* [THE TASK]: Lay out every one of the lines below as a Markdown table with two columns, No. and Line, numbering each row and leaving out the blank lines.

(Collected data)

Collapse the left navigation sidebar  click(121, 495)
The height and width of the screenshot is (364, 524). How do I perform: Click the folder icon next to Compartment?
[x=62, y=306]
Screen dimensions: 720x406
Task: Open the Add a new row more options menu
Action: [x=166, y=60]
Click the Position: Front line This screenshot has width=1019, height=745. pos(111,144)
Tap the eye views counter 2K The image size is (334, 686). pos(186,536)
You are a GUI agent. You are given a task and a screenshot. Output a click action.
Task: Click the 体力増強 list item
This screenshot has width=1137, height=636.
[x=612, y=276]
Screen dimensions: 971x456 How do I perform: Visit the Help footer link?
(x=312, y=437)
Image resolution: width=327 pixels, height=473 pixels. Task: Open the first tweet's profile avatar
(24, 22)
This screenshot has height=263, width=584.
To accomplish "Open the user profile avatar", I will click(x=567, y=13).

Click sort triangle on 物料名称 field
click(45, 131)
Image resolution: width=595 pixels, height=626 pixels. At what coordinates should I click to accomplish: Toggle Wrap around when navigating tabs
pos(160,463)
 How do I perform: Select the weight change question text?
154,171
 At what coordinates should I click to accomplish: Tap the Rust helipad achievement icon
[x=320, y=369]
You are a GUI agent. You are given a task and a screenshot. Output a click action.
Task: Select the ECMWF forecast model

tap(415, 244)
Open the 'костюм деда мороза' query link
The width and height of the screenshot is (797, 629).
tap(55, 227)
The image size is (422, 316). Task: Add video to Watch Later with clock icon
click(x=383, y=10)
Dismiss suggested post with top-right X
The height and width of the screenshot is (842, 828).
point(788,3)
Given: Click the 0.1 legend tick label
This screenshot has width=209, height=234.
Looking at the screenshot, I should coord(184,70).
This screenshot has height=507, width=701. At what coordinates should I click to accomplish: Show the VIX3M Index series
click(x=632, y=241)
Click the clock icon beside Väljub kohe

* [THE OUTPUT]:
| No. | Line |
|---|---|
| 1 | Collapse the left navigation sidebar  click(121, 495) |
| 2 | The height and width of the screenshot is (364, 524). How do I perform: Click the folder icon next to Compartment? |
| 3 | [x=62, y=306] |
| 4 | Screen dimensions: 720x406 |
| 5 | Task: Open the Add a new row more options menu |
| 6 | Action: [x=166, y=60] |
| 7 | Click the Position: Front line This screenshot has width=1019, height=745. pos(111,144) |
| 8 | Tap the eye views counter 2K The image size is (334, 686). pos(186,536) |
| 9 | You are a GUI agent. You are given a task and a screenshot. Output a click action. |
| 10 | Task: Click the 体力増強 list item |
| 11 | This screenshot has width=1137, height=636. |
| 12 | [x=612, y=276] |
| 13 | Screen dimensions: 971x456 How do I perform: Visit the Help footer link? |
| 14 | (x=312, y=437) |
| 15 | Image resolution: width=327 pixels, height=473 pixels. Task: Open the first tweet's profile avatar |
| 16 | (24, 22) |
| 17 | This screenshot has height=263, width=584. |
| 18 | To accomplish "Open the user profile avatar", I will click(x=567, y=13). |
| 19 | Click sort triangle on 物料名称 field |
| 20 | click(45, 131) |
| 21 | Image resolution: width=595 pixels, height=626 pixels. At what coordinates should I click to accomplish: Toggle Wrap around when navigating tabs |
| 22 | pos(160,463) |
| 23 |  How do I perform: Select the weight change question text? |
| 24 | 154,171 |
| 25 |  At what coordinates should I click to accomplish: Tap the Rust helipad achievement icon |
| 26 | [x=320, y=369] |
| 27 | You are a GUI agent. You are given a task and a screenshot. Output a click action. |
| 28 | Task: Select the ECMWF forecast model |
| 29 | tap(415, 244) |
| 30 | Open the 'костюм деда мороза' query link |
| 31 | The width and height of the screenshot is (797, 629). |
| 32 | tap(55, 227) |
| 33 | The image size is (422, 316). Task: Add video to Watch Later with clock icon |
| 34 | click(x=383, y=10) |
| 35 | Dismiss suggested post with top-right X |
| 36 | The height and width of the screenshot is (842, 828). |
| 37 | point(788,3) |
| 38 | Given: Click the 0.1 legend tick label |
| 39 | This screenshot has width=209, height=234. |
| 40 | Looking at the screenshot, I should coord(184,70). |
| 41 | This screenshot has height=507, width=701. At what coordinates should I click to accomplish: Show the VIX3M Index series |
| 42 | click(x=632, y=241) |
| 43 | Click the clock icon beside Väljub kohe |